The evening shift nurse was asking me about my 5 mg Valium that I take before bed (or in this case 7pm) and was I taking it for spasms (yes it helps those) or for anxiety.  She said she was surprised I needed it since it seems as if I am very calm and in control and in a good mood all day.
I quietly and calmly said it helps me sleep despite the pain which tends to make it hard to sleep and most sleep meds don’t mix well with my pain meds.
Which by the way is all true.
What I didnt point out is that while I am not exactly freaking out and even though my pain has only been above a 5 out of 10 for a few minutes it has been around a 3.5 all day. That is irritating and uncomfortable and feels as if I ran twice as far as I should up hill in the heat. Imagine a perpetual leg cramp from hip to mid calf that doesn’t really go all the way away even with strong meds. Not to mention the hours I spend icing my leg, which I hate.
I didn’t point out that I have been awake nearly non stop for over 14 hours, 14 hours of pain, of not being able to go to the restroom by myself or leave my room without accompaniment and of the multitude of weird noises associated with a nursing facility when I am use to and really enjoy long periods of silence and then there are the people checking on me every 40 mins or so and my having no appetite but knowing I need to eat to heal and of knowing I have 2-3 more weeks of this.

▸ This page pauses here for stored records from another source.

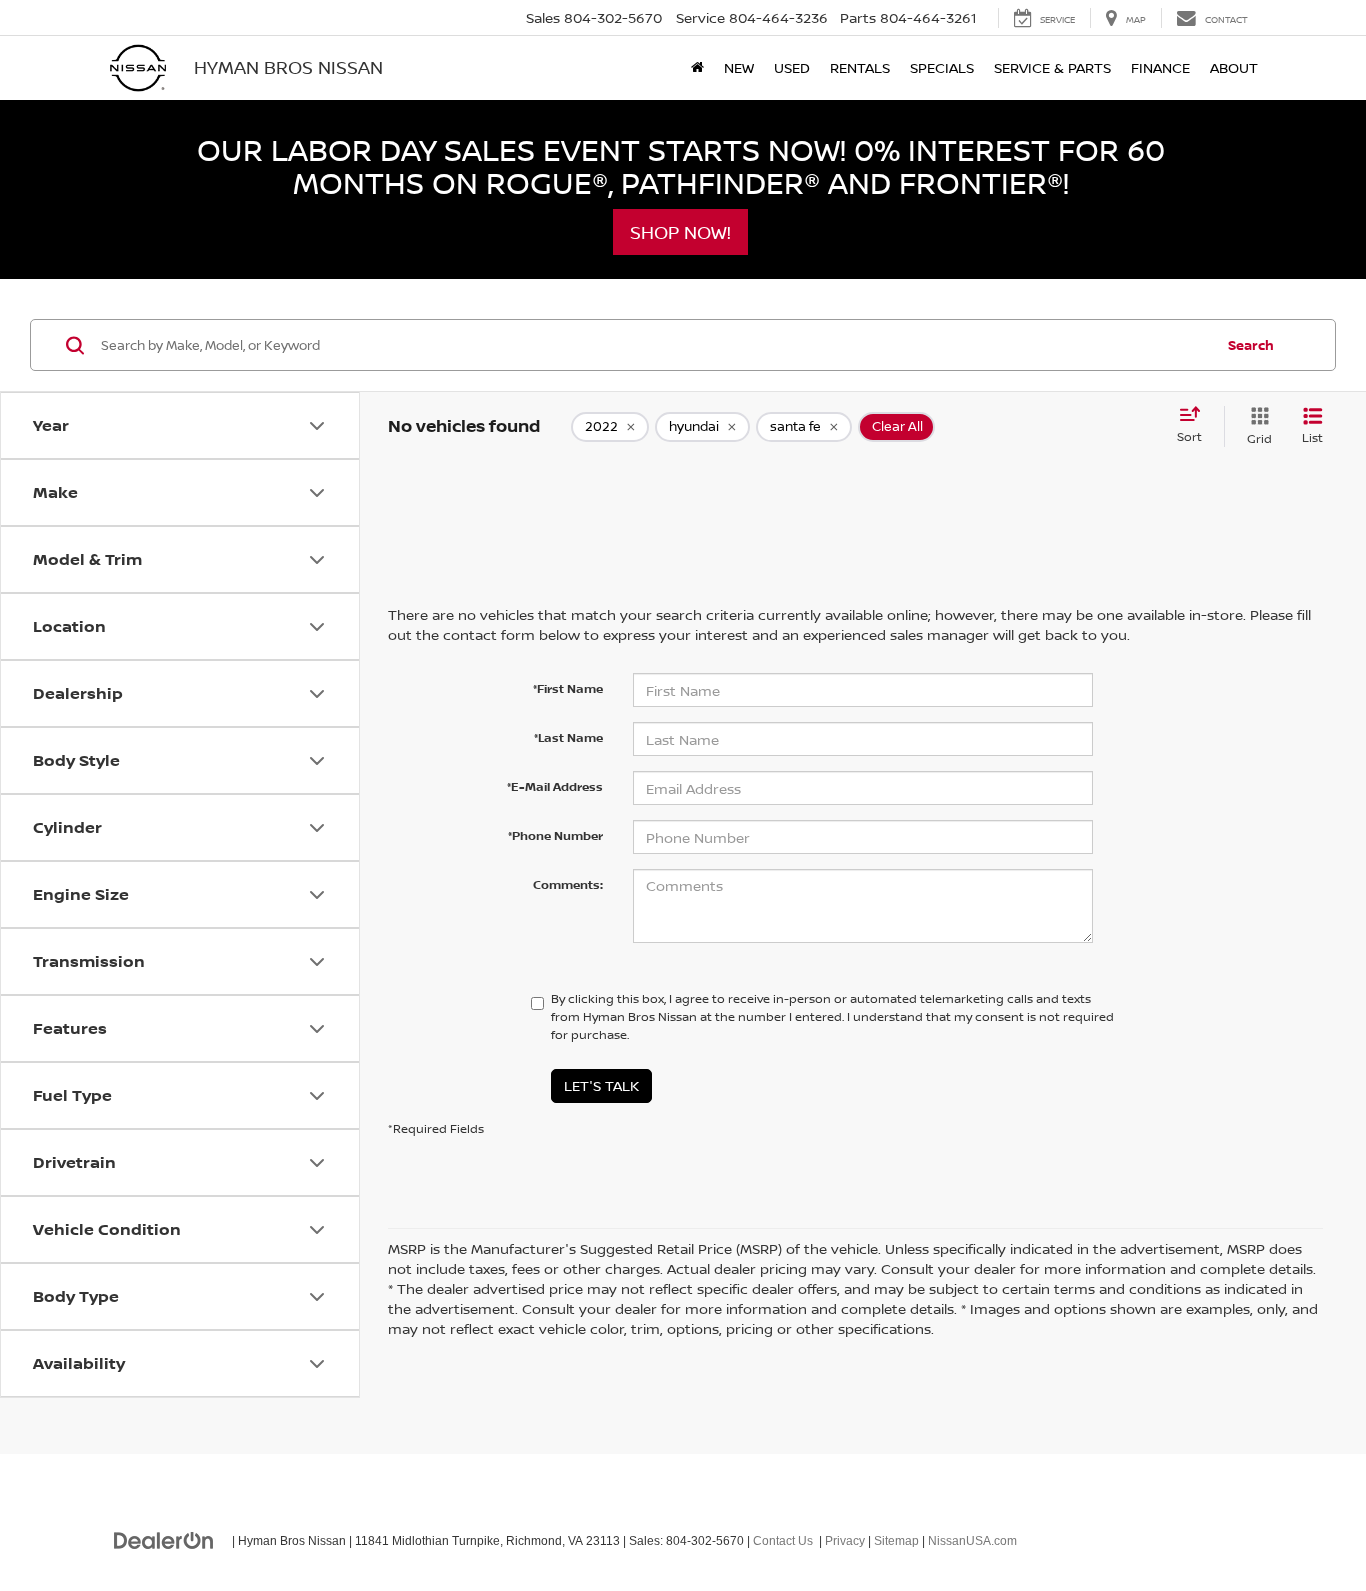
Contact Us (783, 1541)
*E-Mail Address (555, 786)
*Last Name (568, 737)
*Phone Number (555, 835)
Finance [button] (1160, 67)
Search (1251, 345)
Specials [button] (942, 67)
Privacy (845, 1541)
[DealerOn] (164, 1540)
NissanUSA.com (972, 1541)
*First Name (568, 688)
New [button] (739, 67)
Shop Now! (680, 232)
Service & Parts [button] (1052, 67)
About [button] (1234, 67)
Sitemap (896, 1541)
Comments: (568, 884)
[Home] (697, 68)
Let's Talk (601, 1085)
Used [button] (792, 67)
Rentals (860, 67)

So yes the Valium is for sleep, and spasms but also most of all, for anxiety and so that I can do this all over again tomorrow and behave (and to some extent be) happy, content and in control of myself and most of all be positive.
It doesn’t take it all away (it’s not like it is Calgon) it just gives me some distance from it long enough to actually sleep not just doze and to start fresh in the very early morning.